Objective: To assess the impact of presenting tachycardia on emergency department (ED) arrival for multiple trauma patients with severe traumatic brain injury (TBI).
Materials and Methods: Using retrospective analysis at our Level I trauma center between 2007 and 2009, we identified blunt multiple trauma patients who had severe TBI, which was defined as an abbreviated injury score (AIS) ≥4. Tachycardia was defined as a heart rate (HR) of ≥100 bpm. Patients who were <15 years of age, in cardiac arrest on arrival, those having spinal cord injury, uncontrolled arterial fibrillation, chronic heart failure or hemorrhagic shock were excluded. Outcome was investigated using the Glasgow Outcome Scale at hospital discharge. Two study groups, “good outcome” (GO; good recovery or moderate disability) and “worse outcome” (WO; severe disability, considerable vegetative state, or death) group were compared.

— DATA EXCERPT —
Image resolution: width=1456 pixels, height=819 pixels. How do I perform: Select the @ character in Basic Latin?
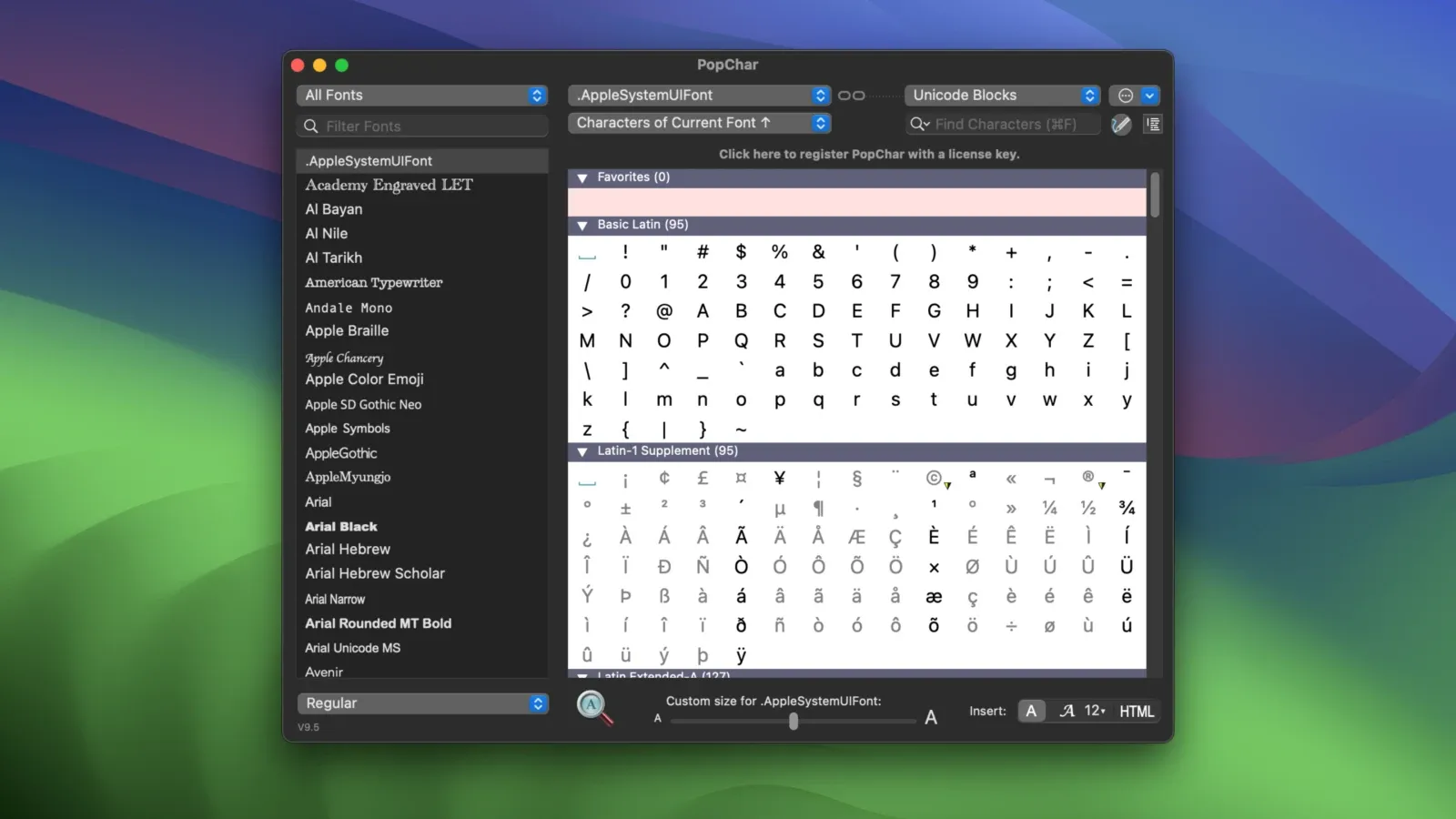tap(664, 311)
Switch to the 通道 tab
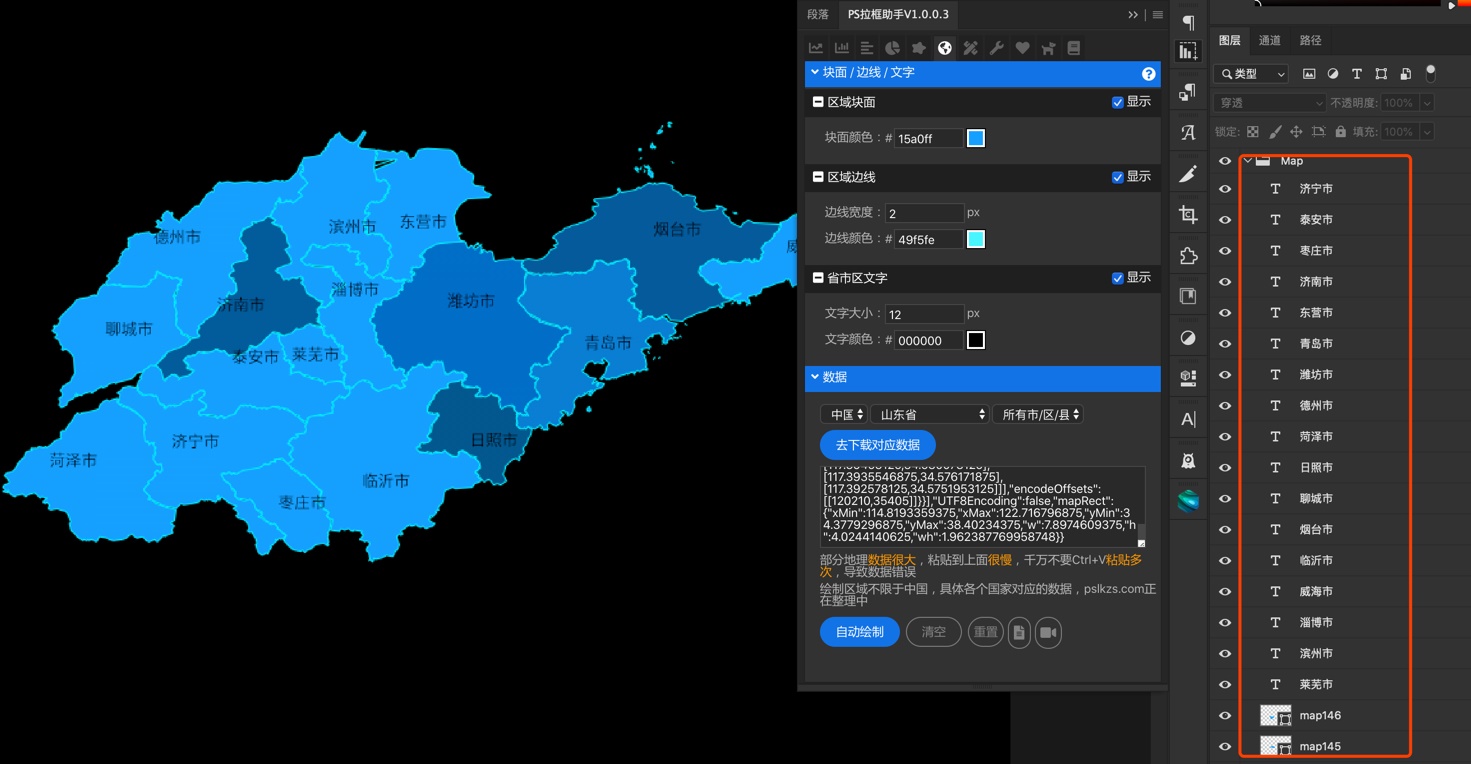Viewport: 1471px width, 764px height. click(1270, 41)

— PARTS OF THE EXERCISE —
1 > In the abstract on tachycardia in severe brain injury, what heart rate defined tachycardia?
2 > Which patients were excluded from the tachycardia and brain injury study? Give every exclusion criterion the abstract lists.
3 > Extend the abstract on tachycardia in severe brain injury, picking up after its final sentence.

— RESULTS FOR EACH TASK —
1 > A heart rate of 100 bpm or more.

2 >
- Patients under 15 years of age
- Patients in cardiac arrest on arrival
- Patients with spinal cord injury
- Patients with uncontrolled arterial fibrillation
- Patients with chronic heart failure
- Patients with hemorrhagic shock

3 >
Results: 643 patients had head injury and 34 patients had severe TBI with multiple injuries. Mean injury severity score (ISS), shock index, and revised trauma score (RTS) were 31 ± 8, 0.59 ± 0.2, and 6.44 ± 1.3, respectively. Median Acute Physiology and Chronic Health Evaluation (APACHE) II score was 22. Ten of 34 patients were tachycardiac on ED arrival. In the WO group, the number of patients with tachycardia, Glasgow Coma Scale <9 patients, mean RTS, and APACHE II scores were higher than those in the GO group. Multivariate logistic regression analysis showed that presenting tachycardia and an APACHE II score of >22 were independent predictors of worse outcome (odds ratio, 17.6 and 27.7, respectively).
Conclusion: Presenting tachycardia on ED presentation is a crucial parameter for worse outcomes in trauma patients, who will develop worse outcome, with severe TBI suffering form non-hemorrhagic shock. Further studies of pharmacological stabilization using b-blockers during primary resuscitation and their effect on cerebral metabolism are warranted.